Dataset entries
+---+
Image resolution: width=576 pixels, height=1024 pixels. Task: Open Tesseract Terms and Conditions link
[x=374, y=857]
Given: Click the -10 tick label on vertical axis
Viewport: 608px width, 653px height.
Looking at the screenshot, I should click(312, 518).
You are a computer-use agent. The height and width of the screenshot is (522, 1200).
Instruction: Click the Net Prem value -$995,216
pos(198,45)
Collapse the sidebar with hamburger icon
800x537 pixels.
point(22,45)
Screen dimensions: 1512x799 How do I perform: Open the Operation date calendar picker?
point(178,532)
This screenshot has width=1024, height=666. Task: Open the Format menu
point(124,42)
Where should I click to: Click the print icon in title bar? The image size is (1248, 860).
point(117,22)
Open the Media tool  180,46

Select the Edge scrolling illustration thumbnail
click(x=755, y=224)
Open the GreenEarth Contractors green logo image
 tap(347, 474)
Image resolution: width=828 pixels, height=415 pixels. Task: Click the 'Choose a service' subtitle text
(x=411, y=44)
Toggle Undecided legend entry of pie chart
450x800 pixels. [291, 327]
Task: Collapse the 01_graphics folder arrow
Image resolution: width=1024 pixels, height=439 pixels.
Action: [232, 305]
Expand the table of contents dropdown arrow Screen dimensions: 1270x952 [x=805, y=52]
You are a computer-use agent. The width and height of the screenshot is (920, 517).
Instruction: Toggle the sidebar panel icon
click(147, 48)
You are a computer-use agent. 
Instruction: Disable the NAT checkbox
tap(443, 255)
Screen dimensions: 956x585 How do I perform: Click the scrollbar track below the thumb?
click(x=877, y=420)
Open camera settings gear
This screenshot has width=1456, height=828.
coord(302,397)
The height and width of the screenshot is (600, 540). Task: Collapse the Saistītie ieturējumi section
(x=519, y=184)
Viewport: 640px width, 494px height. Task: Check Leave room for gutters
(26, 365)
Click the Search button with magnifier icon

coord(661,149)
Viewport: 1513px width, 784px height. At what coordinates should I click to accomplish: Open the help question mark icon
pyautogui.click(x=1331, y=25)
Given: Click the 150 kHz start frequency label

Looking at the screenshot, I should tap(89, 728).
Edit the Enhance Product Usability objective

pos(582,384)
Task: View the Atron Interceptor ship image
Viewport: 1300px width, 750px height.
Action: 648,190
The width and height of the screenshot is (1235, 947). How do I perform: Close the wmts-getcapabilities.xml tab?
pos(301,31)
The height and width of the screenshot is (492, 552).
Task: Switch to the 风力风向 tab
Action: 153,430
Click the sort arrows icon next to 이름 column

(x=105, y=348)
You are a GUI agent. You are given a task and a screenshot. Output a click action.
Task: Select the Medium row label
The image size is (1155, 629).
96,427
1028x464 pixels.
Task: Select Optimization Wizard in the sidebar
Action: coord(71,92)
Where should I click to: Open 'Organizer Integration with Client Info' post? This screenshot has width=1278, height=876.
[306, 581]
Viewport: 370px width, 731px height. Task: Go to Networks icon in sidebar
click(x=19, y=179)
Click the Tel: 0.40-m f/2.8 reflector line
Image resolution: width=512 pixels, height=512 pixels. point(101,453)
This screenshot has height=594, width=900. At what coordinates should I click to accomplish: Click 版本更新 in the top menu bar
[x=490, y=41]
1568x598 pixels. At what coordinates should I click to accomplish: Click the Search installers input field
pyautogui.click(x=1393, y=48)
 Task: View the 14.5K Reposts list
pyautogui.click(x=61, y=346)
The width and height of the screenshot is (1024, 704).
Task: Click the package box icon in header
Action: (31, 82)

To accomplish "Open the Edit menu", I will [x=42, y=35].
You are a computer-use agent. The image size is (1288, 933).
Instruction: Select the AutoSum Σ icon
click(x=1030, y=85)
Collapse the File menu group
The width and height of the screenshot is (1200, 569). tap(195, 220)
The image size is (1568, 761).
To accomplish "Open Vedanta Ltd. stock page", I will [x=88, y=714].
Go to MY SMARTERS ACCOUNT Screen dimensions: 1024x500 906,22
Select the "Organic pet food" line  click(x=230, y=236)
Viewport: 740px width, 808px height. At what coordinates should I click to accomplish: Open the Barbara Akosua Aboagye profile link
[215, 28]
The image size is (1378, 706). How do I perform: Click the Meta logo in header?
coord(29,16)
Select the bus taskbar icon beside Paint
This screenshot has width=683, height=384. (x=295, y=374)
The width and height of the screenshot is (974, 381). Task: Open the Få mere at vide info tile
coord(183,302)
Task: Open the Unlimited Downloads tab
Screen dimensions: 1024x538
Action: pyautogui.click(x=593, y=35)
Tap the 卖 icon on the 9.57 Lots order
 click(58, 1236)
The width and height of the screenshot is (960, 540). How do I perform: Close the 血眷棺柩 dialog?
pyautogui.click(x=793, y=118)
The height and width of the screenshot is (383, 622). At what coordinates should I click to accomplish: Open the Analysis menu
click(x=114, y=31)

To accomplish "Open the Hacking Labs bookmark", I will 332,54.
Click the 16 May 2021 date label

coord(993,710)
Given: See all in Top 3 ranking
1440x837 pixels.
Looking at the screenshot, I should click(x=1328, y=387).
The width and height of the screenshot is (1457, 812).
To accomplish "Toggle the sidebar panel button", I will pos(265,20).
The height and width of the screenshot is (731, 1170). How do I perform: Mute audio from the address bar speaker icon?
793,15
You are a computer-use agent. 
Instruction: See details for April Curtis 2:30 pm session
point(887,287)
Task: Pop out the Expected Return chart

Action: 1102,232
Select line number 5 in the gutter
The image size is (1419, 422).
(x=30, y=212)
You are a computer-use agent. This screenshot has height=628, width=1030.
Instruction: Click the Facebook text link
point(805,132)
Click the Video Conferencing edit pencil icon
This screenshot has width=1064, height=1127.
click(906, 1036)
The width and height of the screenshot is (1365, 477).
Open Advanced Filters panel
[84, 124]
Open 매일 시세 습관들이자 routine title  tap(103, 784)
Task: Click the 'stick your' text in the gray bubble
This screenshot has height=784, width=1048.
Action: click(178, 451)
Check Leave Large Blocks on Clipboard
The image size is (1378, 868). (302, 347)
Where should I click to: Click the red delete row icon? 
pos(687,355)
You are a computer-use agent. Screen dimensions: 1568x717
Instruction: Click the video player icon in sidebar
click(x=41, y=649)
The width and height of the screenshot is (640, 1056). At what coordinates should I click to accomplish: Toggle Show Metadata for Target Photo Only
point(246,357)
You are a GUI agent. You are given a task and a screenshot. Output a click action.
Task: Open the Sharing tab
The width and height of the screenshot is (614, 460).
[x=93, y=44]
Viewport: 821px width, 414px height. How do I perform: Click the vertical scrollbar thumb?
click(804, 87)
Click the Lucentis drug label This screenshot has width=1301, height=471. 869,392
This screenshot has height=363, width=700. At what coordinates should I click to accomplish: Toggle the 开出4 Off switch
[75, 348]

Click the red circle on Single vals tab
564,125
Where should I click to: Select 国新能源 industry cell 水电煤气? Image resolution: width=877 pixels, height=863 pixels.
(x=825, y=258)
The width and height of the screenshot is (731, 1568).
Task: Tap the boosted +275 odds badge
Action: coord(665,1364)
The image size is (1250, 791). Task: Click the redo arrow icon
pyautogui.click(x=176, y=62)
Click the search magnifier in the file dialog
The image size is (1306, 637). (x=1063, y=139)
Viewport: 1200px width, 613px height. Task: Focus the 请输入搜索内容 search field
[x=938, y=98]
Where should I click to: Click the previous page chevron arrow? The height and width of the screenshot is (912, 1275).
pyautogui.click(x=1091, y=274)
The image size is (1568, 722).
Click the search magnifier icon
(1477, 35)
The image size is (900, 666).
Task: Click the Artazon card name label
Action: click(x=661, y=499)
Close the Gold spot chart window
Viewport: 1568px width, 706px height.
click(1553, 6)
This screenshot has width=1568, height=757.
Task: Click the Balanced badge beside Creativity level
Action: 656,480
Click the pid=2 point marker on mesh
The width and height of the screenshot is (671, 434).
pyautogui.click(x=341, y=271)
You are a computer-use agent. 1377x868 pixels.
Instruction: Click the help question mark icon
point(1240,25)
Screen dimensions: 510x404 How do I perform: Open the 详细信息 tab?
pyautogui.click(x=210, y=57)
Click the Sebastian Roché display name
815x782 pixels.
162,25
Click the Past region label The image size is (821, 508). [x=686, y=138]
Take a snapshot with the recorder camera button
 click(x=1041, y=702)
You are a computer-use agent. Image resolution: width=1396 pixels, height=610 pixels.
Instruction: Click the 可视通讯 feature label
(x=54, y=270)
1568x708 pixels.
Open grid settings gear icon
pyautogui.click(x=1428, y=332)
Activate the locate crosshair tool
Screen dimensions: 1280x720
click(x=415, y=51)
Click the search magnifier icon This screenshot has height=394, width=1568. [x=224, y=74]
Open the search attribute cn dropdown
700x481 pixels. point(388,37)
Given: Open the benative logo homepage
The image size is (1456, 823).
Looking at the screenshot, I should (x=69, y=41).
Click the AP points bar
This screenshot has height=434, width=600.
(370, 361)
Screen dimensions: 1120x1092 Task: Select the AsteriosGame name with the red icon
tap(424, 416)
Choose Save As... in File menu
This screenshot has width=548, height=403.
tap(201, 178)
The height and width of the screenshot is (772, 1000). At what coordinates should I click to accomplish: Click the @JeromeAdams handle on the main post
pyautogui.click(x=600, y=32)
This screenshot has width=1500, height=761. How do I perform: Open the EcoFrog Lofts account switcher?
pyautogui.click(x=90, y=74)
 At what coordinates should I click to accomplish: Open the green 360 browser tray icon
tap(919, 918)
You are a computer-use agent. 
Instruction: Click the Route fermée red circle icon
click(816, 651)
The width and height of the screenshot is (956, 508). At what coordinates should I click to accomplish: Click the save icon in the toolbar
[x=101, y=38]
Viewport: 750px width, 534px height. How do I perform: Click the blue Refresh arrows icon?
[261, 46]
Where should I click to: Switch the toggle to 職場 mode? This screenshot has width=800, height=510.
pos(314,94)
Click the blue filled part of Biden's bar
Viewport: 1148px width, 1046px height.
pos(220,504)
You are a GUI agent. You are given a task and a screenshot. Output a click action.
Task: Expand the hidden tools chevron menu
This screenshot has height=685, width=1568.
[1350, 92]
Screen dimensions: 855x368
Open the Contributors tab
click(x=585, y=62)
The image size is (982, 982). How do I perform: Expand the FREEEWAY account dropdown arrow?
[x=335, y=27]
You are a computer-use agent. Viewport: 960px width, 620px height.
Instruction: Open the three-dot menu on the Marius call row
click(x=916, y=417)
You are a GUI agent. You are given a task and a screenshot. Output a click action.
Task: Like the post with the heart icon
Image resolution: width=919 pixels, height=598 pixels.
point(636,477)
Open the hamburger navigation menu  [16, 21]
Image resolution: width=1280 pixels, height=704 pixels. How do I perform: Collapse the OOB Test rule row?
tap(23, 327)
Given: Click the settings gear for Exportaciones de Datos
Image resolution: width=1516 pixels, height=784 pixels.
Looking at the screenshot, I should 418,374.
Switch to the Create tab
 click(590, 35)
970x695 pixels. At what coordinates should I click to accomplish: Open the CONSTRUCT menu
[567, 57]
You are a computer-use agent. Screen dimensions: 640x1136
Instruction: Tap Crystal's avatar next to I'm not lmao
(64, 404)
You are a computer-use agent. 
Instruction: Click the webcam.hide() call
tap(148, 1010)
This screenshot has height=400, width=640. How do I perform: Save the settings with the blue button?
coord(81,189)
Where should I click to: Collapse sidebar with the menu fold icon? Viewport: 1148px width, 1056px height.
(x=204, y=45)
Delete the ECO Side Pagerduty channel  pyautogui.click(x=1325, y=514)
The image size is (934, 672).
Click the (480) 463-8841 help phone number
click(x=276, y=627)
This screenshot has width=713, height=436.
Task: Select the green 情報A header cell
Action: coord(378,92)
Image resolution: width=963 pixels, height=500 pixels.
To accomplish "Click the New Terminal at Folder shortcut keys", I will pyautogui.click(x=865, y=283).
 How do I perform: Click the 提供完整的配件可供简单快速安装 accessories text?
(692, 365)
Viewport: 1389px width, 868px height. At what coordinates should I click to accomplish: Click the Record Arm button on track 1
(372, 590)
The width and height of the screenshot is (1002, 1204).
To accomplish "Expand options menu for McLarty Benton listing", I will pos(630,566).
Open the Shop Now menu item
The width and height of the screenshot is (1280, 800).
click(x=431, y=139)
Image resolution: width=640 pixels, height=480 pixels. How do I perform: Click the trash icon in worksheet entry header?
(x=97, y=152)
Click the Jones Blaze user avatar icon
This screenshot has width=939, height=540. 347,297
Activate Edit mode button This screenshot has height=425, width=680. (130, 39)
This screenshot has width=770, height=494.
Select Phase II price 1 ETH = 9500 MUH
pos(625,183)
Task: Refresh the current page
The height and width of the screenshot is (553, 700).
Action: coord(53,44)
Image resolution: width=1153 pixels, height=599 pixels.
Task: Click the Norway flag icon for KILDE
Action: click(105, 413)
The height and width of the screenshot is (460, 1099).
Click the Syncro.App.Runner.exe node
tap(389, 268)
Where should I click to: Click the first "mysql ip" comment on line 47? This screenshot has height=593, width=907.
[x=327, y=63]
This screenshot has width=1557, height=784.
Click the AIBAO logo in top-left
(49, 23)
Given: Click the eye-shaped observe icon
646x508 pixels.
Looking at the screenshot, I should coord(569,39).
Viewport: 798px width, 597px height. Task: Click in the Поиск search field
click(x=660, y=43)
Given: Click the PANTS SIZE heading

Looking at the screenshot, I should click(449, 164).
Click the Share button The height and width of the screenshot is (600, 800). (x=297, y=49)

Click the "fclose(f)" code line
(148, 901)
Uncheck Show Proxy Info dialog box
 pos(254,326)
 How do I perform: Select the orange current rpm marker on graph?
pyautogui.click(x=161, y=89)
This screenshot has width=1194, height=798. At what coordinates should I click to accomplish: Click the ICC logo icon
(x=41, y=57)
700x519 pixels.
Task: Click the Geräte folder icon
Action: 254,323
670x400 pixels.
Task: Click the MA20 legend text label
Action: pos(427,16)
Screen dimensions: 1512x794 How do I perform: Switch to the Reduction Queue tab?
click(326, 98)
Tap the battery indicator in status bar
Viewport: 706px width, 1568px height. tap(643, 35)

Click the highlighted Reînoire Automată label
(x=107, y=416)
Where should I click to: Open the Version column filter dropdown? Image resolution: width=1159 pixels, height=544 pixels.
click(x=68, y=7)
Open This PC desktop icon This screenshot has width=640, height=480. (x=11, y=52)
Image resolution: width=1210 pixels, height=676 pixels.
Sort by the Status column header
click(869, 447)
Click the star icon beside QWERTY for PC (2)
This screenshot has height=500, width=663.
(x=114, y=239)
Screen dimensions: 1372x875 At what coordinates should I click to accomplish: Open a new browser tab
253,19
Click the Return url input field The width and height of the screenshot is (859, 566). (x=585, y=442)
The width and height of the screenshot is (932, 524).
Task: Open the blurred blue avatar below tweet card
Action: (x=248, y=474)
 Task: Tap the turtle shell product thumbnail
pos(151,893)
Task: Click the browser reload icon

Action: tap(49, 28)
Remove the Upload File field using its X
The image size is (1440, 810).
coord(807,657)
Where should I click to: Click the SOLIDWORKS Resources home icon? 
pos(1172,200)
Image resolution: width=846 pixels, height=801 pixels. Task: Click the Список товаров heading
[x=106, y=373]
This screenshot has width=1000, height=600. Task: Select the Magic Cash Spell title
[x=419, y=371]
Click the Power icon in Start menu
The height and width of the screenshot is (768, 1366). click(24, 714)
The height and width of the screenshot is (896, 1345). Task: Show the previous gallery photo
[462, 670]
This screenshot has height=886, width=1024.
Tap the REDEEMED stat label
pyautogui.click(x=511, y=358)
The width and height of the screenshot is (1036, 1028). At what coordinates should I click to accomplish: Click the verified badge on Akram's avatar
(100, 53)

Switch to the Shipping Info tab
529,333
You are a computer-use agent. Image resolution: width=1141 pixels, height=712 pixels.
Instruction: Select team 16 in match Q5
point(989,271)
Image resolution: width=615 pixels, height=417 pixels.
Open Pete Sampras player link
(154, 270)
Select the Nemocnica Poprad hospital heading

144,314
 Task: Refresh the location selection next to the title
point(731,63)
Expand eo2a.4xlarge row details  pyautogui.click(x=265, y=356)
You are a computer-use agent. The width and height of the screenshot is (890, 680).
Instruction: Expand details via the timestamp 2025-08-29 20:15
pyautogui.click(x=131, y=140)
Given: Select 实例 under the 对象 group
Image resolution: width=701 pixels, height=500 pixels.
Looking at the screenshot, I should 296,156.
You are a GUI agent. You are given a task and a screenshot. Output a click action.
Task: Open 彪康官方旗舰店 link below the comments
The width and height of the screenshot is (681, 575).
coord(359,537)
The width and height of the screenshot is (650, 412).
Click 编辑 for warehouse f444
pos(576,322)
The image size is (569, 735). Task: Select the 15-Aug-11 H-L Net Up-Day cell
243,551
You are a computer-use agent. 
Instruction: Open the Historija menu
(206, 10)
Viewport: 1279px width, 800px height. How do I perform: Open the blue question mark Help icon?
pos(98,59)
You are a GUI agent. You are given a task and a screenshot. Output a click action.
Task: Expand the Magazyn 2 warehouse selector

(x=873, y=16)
+---+
> **ACTIVITY**: Your job is to print exactly the lines that run from the top of the entries through the line with "You are a computer-use agent. The height", and no others.

> **EXERCISE RESPONSE**:
Image resolution: width=576 pixels, height=1024 pixels. Task: Open Tesseract Terms and Conditions link
[x=374, y=857]
Given: Click the -10 tick label on vertical axis
Viewport: 608px width, 653px height.
Looking at the screenshot, I should click(312, 518).
You are a computer-use agent. The height and width of the screenshot is (522, 1200).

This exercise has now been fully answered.